There was a notable uptick in STIs when widespread social isolation ended, for a couple of reasons, says Huang.

“We saw increases in STIs from COVID. We largely thought that it was decreased access to treatment during COVID… Now, some of the reasons, also more recently, over time, there are social factors that go into this,” he said. “We saw increases of apps, anonymous hookups are easier, that certainly has factored into it.”

Huang says the emergence of dating apps and a rampant hookup culture has made contact tracing much more difficult, hampering the usual notification process that is crucial to preventing the spread.

“The stigma and shame that are associated with [STIs] prevent people from seeking testing or talking about it or getting treated,” he said. “[There’s] reduced access to education. In the criminal justice sector, there are higher rates and addressing those factors, as well as the availability of housing, impacts some of this.”

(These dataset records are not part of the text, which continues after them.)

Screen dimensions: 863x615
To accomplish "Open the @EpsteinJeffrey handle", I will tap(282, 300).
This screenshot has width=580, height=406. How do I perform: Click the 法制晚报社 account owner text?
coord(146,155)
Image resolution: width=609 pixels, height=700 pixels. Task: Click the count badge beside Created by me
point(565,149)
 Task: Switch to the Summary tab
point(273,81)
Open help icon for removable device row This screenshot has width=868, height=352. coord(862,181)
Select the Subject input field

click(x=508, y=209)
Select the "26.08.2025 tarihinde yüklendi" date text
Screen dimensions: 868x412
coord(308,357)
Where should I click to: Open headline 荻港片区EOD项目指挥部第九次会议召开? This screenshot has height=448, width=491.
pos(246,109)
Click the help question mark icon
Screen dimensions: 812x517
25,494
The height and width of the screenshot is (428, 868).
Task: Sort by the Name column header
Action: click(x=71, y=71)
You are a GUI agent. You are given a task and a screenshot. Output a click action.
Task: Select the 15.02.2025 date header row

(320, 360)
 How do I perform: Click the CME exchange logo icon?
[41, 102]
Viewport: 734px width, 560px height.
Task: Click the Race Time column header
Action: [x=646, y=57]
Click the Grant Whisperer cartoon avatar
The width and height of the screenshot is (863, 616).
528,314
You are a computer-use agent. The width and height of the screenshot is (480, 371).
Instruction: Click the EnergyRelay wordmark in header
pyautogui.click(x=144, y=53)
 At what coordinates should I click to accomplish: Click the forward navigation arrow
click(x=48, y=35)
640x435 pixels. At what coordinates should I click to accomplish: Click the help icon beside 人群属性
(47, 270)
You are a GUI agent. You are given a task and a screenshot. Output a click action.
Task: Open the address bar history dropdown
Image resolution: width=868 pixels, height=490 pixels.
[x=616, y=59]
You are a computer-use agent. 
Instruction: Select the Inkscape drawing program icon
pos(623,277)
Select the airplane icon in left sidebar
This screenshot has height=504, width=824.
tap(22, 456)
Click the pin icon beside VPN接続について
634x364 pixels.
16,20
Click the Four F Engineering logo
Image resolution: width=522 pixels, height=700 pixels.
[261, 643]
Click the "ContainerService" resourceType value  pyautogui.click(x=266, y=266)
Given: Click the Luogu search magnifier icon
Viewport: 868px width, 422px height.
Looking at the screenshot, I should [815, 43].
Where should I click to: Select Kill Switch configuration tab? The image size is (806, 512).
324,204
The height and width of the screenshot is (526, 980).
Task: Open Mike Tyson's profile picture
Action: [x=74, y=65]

Despite an unknown funding future and a changing social attitude towards proper sexual care, Huang says remaining vigilant about STI prevention, education and accessible care is a key concern.

“[This has] been a priority, and recognized as a priority since I came to the department six years ago,” Dr. Huang said. “We all want a solution. We've done a lot of things with HIV in particular.”

The city of Dallas is a designated fast-track city within the Paris Declaration, a commitment to accelerate citywide responses to HIV and the AIDs epidemic with the goal of having “90% of people living with HIV knowing their status, 90% of those positive on treatment, and 90% of those on treatment having suppressed viral loads.” The city is also a member city of the Ryan White HIV/AIDS program, a federal program that offers financial aid to those, including the underinsured, struggling with the costs of comprehensive HIV care.

“We have been increasing our services at our sexual health clinic,” said Dr. Huang. “We've been doing a lot to address this, and we consider it a very top priority.”